Projects, Shell Scripts & Fast Food
The new year is upon us, and work is upon me! It has been a crazy busy year and we are only a week into it. It's been the good kind of crazy, but I'm pretty tired already. Things are rolling along, and I've pretty much wrapped up a couple of projects and about to get into a few new ones.
I had a meeting with a client this past week. It was basically a PR visit to go over all of the little changes made with Kolab + Horde in the last month. We set up SSL certificates for all domains, and we went through changes needed on the client applications. We did some testing on the Quota limits in Kolab, and what actually happens in Outlook, and Horde when your limit is breached. It was quite informative. I am always humoured by windows. I actually witnessed one of the most bizarre settings in my mind. On the laptop we were using, I unplugged the network cable from the wall. A few seconds later back in ... but no network. Travis fixed a wonky setting which basically tells windows "if the network is unplugged, then just shut down the card, but don't bring it back up when you have network again". It is beyond me why anyone would ever want that, but some do I guess.
Ray and myself were at Polaris last night to put the last features of the project into motion. We were to shut off the routing, and DHCP services from the windows 2003 server, and start them on the Atrium server. My routing and DHCP setup was all of about 15 minutes. (Thanks to guidedog, and ISC doing things right). We did spend a few hours getting things to work properly on the windows side. Granted the previous setup was just farked from the start. We found a few problems like having your domains at Netsol direct all other traffic (crap.domain.com, anything.domain.com) to an IP ... which happened to be the mail server. No wonder people were complaining about slow access. We finally got everything sorted out with the DHCP, and the DNS settings. Also set up internal Samba shares for access to the web servers. It's a nice warm fuzzy to be done with something.

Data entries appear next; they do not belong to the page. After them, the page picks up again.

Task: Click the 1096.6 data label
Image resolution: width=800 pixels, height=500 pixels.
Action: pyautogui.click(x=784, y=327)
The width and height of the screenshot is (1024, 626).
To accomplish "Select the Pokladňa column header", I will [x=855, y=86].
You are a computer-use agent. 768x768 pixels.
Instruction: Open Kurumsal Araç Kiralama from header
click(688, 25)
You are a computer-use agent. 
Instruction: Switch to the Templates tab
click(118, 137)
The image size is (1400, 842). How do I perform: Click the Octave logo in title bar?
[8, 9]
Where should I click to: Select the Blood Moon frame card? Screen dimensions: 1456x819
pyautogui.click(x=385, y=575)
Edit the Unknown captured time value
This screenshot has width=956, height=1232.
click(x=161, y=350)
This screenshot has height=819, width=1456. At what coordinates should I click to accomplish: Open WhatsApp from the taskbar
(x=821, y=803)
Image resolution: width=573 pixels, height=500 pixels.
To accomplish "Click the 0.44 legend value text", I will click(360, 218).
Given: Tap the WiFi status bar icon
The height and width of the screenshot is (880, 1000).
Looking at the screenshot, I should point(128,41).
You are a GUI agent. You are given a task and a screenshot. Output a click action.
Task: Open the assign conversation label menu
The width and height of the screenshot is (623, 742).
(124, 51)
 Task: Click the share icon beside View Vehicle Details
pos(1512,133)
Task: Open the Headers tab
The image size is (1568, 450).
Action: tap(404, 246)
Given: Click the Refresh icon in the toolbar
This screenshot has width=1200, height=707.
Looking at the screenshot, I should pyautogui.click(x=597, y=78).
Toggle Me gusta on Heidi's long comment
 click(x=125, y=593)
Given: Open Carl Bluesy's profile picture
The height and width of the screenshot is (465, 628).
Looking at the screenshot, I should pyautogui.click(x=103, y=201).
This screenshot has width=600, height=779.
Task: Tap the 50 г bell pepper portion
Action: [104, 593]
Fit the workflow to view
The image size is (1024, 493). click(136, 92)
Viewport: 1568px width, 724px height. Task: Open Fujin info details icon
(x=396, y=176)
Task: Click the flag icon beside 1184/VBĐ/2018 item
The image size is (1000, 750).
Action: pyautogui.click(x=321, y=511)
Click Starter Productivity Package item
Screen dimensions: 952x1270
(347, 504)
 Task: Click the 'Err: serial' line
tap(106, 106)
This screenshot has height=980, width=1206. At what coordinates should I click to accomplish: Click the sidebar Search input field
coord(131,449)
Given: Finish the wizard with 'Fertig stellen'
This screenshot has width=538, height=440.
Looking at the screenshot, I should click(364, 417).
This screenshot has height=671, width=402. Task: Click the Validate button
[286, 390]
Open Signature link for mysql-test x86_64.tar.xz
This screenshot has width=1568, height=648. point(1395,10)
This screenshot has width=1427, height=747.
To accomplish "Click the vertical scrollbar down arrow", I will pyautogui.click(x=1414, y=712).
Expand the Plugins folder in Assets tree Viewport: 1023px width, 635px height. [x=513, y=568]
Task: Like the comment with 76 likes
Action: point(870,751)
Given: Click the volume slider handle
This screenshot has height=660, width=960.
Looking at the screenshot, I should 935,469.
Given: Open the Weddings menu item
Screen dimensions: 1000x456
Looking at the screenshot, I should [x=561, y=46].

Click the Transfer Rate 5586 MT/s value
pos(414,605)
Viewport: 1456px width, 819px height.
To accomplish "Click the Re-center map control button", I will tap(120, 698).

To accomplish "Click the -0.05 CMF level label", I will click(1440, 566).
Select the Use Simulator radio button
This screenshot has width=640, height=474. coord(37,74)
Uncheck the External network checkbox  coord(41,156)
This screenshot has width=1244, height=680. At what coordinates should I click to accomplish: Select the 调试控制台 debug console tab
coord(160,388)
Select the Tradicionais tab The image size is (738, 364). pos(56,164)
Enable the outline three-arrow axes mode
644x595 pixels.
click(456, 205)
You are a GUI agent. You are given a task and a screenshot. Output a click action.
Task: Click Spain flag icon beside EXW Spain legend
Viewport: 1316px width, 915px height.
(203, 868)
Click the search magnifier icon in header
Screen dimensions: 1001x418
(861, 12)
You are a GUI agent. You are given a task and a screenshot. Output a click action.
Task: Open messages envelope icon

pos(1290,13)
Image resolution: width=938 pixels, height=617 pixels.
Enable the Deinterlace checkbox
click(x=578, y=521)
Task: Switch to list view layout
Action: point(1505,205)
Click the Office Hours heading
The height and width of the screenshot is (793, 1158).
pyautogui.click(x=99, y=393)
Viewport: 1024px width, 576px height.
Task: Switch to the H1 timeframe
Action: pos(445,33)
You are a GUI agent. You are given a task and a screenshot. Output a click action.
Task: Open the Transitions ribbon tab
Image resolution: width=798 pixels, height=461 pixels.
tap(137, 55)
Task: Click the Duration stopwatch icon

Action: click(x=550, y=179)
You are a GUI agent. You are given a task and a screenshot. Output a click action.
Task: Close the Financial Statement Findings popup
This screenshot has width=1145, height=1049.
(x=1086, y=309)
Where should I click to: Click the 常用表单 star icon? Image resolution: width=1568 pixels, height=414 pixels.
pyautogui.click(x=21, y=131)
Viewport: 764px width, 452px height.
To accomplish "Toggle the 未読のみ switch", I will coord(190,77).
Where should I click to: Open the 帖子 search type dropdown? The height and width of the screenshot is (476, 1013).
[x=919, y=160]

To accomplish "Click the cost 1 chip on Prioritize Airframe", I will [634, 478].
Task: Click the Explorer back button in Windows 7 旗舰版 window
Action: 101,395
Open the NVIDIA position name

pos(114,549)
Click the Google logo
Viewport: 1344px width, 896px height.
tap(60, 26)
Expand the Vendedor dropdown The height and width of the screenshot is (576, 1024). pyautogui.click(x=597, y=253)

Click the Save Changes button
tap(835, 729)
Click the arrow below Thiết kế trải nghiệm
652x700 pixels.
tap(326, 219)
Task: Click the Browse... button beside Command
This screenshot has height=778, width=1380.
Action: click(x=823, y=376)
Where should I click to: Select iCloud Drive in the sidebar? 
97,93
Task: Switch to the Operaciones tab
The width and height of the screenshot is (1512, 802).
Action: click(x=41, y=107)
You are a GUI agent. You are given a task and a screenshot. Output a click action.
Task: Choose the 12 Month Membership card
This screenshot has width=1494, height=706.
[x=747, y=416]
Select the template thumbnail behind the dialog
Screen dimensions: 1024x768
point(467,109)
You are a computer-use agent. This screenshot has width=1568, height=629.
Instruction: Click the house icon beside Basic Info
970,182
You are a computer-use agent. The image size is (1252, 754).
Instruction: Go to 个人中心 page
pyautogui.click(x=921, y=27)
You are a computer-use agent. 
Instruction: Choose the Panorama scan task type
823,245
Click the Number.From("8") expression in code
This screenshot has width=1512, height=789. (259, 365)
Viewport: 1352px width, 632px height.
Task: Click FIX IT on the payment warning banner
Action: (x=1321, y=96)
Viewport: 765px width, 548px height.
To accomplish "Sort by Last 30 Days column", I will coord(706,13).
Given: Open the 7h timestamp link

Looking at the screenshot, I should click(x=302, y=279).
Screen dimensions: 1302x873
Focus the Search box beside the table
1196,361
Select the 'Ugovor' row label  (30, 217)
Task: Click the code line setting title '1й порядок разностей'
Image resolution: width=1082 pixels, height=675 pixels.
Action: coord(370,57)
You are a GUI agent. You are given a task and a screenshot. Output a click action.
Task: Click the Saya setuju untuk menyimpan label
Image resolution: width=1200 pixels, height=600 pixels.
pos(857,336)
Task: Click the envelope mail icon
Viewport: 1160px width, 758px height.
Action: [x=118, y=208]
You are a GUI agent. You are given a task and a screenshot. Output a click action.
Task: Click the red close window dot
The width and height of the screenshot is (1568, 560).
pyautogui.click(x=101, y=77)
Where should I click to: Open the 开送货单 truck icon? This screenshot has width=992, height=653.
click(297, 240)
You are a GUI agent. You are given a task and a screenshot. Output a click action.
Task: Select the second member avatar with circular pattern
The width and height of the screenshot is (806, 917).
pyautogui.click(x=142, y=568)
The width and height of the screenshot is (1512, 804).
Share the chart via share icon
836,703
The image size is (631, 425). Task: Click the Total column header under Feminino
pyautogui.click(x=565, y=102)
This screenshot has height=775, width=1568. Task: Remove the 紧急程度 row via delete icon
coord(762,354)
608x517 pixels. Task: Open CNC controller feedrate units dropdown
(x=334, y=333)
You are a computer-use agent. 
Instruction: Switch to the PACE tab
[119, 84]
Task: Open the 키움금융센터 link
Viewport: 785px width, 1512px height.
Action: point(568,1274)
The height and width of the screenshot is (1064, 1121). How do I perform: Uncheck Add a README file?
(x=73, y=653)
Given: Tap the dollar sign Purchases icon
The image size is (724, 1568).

Today I am heading back out to Gregg's to install a new Atrium server. I upgraded to Kubuntu (5.10). I had my own disc I burned ... not from Aaron Seigo (
read here) hahaha. I upgraded the Kolab server to official release (I should really grab the latest 2.0.2 which was recently released). The Horde installation from current CVS seems to work with no problems. It's the latest and greatest. I'm ready to rock and roll on this one. It was a lot of prep work (of which I still have some final prepping to go through). Another project almost finished.
During my testing of upgrading an Atrium installation (with a Kolab installation + Horde). I ended up writing a suite of shell scripts that do some handy little things for you with the Kolab back end. I already had mass user import scripts, so I added those in as well. I wrote some scripts to do on line and offline LDAP backups, and reload the LDIF data back into a new server. I also wrote a script to import the IMAP data (providing a path to it on the local machine) so all of the users email is still there. I did some testing, and more testing, and debugging, and more testing. I finally got it to work from a fresh Kolab installation, bootstrap, dump the old Installation, tar up the data, copy to new server, and run the scripts. Everything installed and is working. From the admin interface with account manipulation to IMAP mail read through Horde. I was impressed.
The actual code for the scripts is not overly special. Basically an include to set out binaries and paths to use. Variables for LDAP binding and whatnot. I was quite proud of myself because for the first time in my life I actually used awk in a shell script. That's right I used awk. I was quite impressed with myself. I was showing them to Aaron and he had some ideas on how to use them withing the Front end for Atrium. So I started adding getopts functionality to the scripts so we can add command line args as needed. It's pretty sweet.
With all that has been going on lately, I have no time for friends, no time for fun, I barely even get to relax. I don't even have time to cook. You know you are busy when I look forward to getting Subway, and eating in front of my computer while I am writing emails (work related). My treat was fast food that I got to eat during work. I am looking forward to getting some McDonalds tonight and watching the late Hockey Night In Canada Game. *sigh* ... I'm not complaining ... I planned on focusing on work right now ... but a little break tonight would be nice.